Exercise materials:

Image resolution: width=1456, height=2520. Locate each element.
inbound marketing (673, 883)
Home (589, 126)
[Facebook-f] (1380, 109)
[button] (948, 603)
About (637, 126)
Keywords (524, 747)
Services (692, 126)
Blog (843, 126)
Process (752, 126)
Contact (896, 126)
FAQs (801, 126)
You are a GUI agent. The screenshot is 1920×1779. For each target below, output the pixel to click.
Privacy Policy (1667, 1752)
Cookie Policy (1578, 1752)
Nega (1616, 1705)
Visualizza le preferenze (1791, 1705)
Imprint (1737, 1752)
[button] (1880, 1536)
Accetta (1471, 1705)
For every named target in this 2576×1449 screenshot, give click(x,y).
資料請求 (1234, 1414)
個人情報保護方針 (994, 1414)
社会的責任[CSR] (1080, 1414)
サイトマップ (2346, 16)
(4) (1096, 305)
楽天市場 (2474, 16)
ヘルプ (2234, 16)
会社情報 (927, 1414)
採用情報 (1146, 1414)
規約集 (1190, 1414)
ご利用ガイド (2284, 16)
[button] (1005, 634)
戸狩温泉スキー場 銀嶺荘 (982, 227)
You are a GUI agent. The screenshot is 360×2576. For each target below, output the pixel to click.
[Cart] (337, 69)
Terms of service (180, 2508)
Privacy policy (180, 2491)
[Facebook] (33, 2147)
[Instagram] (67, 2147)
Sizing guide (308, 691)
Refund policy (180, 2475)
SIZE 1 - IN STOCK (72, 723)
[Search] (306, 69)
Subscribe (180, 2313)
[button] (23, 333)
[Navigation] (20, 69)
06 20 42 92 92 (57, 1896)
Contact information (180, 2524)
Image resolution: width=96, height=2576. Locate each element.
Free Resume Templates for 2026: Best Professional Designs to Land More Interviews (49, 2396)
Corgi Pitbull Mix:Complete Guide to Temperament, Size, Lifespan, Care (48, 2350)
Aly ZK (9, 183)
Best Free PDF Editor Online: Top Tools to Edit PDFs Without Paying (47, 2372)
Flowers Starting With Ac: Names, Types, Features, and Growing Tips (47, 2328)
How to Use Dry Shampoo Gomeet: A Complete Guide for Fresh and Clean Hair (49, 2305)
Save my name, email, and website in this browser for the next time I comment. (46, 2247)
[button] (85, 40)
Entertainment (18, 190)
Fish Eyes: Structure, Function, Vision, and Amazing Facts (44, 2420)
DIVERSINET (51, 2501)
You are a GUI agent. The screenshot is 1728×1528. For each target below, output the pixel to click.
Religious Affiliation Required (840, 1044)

Directions for this task:
In the listing above, transcribe exactly everything from the line containing "Visualizza le preferenze (1791, 1705)" down to the line containing "DIVERSINET (51, 2501)", including both and nothing more.

Task output:
Visualizza le preferenze (1791, 1705)
Imprint (1737, 1752)
[button] (1880, 1536)
Accetta (1471, 1705)
For every named target in this 2576×1449 screenshot, give click(x,y).
資料請求 (1234, 1414)
個人情報保護方針 (994, 1414)
社会的責任[CSR] (1080, 1414)
サイトマップ (2346, 16)
(4) (1096, 305)
楽天市場 (2474, 16)
ヘルプ (2234, 16)
会社情報 (927, 1414)
採用情報 (1146, 1414)
規約集 (1190, 1414)
ご利用ガイド (2284, 16)
[button] (1005, 634)
戸狩温泉スキー場 銀嶺荘 (982, 227)
You are a GUI agent. The screenshot is 360×2576. For each target below, output the pixel to click.
[Cart] (337, 69)
Terms of service (180, 2508)
Privacy policy (180, 2491)
[Facebook] (33, 2147)
[Instagram] (67, 2147)
Sizing guide (308, 691)
Refund policy (180, 2475)
SIZE 1 - IN STOCK (72, 723)
[Search] (306, 69)
Subscribe (180, 2313)
[button] (23, 333)
[Navigation] (20, 69)
06 20 42 92 92 (57, 1896)
Contact information (180, 2524)
Image resolution: width=96, height=2576. Locate each element.
Free Resume Templates for 2026: Best Professional Designs to Land More Interviews (49, 2396)
Corgi Pitbull Mix:Complete Guide to Temperament, Size, Lifespan, Care (48, 2350)
Aly ZK (9, 183)
Best Free PDF Editor Online: Top Tools to Edit PDFs Without Paying (47, 2372)
Flowers Starting With Ac: Names, Types, Features, and Growing Tips (47, 2328)
How to Use Dry Shampoo Gomeet: A Complete Guide for Fresh and Clean Hair (49, 2305)
Save my name, email, and website in this browser for the next time I comment. (46, 2247)
[button] (85, 40)
Entertainment (18, 190)
Fish Eyes: Structure, Function, Vision, and Amazing Facts (44, 2420)
DIVERSINET (51, 2501)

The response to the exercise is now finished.